• [What the task asks] Restate word for word the lines of the material below, from the line with "inseguridad, (361, 2267)" to the line with "[Link to X] (929, 1179)", both lines included, and no others.

(The input Opens)

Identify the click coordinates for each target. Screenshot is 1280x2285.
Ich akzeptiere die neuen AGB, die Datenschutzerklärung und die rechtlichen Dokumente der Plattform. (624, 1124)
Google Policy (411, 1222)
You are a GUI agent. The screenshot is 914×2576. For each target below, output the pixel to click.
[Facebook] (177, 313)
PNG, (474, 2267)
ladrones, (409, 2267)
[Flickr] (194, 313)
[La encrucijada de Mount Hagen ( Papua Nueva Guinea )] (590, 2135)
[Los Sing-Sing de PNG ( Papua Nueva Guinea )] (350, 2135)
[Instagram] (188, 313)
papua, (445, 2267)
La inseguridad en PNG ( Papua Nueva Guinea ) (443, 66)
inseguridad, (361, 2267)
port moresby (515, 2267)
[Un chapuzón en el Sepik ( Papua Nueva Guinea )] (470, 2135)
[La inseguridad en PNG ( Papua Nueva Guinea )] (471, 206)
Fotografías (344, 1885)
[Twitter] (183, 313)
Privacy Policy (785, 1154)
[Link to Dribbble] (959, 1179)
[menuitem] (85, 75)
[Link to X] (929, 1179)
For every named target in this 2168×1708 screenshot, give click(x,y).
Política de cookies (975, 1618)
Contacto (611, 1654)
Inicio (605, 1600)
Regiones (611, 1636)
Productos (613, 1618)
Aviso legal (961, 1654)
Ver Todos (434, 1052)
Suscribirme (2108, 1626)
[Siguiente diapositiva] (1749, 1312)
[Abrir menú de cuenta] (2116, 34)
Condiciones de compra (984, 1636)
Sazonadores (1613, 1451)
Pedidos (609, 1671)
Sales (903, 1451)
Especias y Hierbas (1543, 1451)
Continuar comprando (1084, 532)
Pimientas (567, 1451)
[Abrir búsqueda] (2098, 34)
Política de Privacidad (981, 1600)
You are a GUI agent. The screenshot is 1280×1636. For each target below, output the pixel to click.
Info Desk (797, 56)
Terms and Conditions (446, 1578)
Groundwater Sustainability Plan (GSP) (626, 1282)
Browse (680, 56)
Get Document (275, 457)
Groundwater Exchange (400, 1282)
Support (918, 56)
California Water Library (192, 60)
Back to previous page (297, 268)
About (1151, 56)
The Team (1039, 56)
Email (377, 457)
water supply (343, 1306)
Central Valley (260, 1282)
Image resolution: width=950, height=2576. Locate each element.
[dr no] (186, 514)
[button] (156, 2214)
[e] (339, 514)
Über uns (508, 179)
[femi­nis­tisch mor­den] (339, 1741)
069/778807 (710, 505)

(The input Closes)

• [Answer to this exercise]
inseguridad, (361, 2267)
port moresby (515, 2267)
[Un chapuzón en el Sepik ( Papua Nueva Guinea )] (470, 2135)
[La inseguridad en PNG ( Papua Nueva Guinea )] (471, 206)
Fotografías (344, 1885)
[Twitter] (183, 313)
Privacy Policy (785, 1154)
[Link to Dribbble] (959, 1179)
[menuitem] (85, 75)
[Link to X] (929, 1179)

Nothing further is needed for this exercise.